Microglia are the tissue macrophages of the brain, cleaning up cellular debris and constantly surveilling their environment. They form branches called ramifications with which they reach out to specific parts of the neurons, such as the axon initial segment. Viktor al-Naqib, neurobiologist in the Axonal Signaling Group of Maarten Kole at the Netherlands Institute for Neuroscience in Amsterdam, set out to study these interactions, because as he says: "We don't know why and under what circumstances the microglia are attracted to the axon initial segment."
But microglia are very difficult to study, found Viktor. "Normally, we study neurons in a slice of brain tissue. But microglia, being partially responsible for garbage disposal in the brain, become too activated and scavenge the damaged brain tissue."
The solution is working with brain slice cultures, he explains. "The difference is the time scale. We now have days or even weeks to study the microglia. Right after slice preparation, they are still very activated, but eventually they chill out and go into their homeostatic state.
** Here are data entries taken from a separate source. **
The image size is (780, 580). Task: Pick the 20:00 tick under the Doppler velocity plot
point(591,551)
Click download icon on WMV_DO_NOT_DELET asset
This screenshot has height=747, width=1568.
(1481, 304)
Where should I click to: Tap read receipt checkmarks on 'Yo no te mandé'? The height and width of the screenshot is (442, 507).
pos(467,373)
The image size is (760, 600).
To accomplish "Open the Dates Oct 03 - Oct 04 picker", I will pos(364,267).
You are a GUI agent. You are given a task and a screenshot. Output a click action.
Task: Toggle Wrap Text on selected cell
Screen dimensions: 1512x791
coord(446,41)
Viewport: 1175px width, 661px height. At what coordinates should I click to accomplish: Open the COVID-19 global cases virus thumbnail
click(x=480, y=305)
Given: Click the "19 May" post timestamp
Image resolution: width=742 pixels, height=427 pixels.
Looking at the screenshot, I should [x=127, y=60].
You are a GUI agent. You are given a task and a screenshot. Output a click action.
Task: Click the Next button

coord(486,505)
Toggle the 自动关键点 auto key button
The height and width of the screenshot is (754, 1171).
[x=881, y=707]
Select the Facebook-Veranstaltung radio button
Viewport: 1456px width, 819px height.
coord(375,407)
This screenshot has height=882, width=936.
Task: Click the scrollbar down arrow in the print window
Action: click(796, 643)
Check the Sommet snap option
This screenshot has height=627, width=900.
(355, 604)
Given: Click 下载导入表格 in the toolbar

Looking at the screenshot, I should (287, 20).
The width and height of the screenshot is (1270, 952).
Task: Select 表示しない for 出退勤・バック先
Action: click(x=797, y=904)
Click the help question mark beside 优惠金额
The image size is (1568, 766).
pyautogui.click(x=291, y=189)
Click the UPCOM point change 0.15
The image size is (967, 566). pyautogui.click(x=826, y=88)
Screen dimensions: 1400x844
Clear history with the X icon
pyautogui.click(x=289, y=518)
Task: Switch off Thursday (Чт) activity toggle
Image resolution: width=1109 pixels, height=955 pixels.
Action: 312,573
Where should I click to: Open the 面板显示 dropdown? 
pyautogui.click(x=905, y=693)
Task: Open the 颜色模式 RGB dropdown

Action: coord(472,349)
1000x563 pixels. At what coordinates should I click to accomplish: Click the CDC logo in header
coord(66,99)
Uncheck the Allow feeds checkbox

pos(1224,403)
Then we can observe what they do."

Photocages
In this ICI-project, the aim is to develop a toolkit to study these complex cells, both by manipulating the immunological state of the microglia and studying the influence of certain molecules such as ATP that are known to be involved in their function.
In the Molecular Immunology group of prof. Sander van Kasteren at Leiden University, PhD student Yixuan Wang designed and synthesized so-called photocaged compounds. These compounds are inactive as long as they are bound to a protective group. This group is photolabile and can be removed by shining specific light on it.
For Viktor, this means he can prepare a brain cell culture with microglia he wants to study, using fluorescent reporter lines so they are visible under a microscope. He then adds the photocaged ATP (or other photocaged compounds) and specifically activates it near one microglia cell. He can then study what happens. In the case of photocaged ATP he expects the microglia to become attracted to the activated, uncaged area, but he can also study what happens if he adds an inhibitor of ATP receptors, or when all the neurons around the microglia stop communicating, for example.
"Although the experiments with the photocaged ATP are not fully working yet, I am happy that we now have a nicely working protocol to study the activity of microglia and the axon in detail. When the compounds will work they will be amazing tools to study microglial biology in a highly targeted manner. Once we have a better fundamental understanding of how microglia are activated and how they talk to neurons, we can start to work towards an understanding of neurological diseases associated with them."

Close cooperation
Working in such close cooperation in a multidisciplinary team has been very exciting, says Viktor. "We have frequent meetings where we get ideas and suggestions. I get to observe how they do problem solving. We work at the interface of very different disciplines but we have a shared language which is science."

Project: The Development Of Photochemical Tools For In Vivo Microglial Activation To Control And Study Microglia-Neuron Crosstalk In Space And Time.
Viktor al-Naqib, Netherlands Institute for Neuroscience, Axonal signaling group of Maarten Kole.

This article was published in ICI Bulletin 16, december 2023.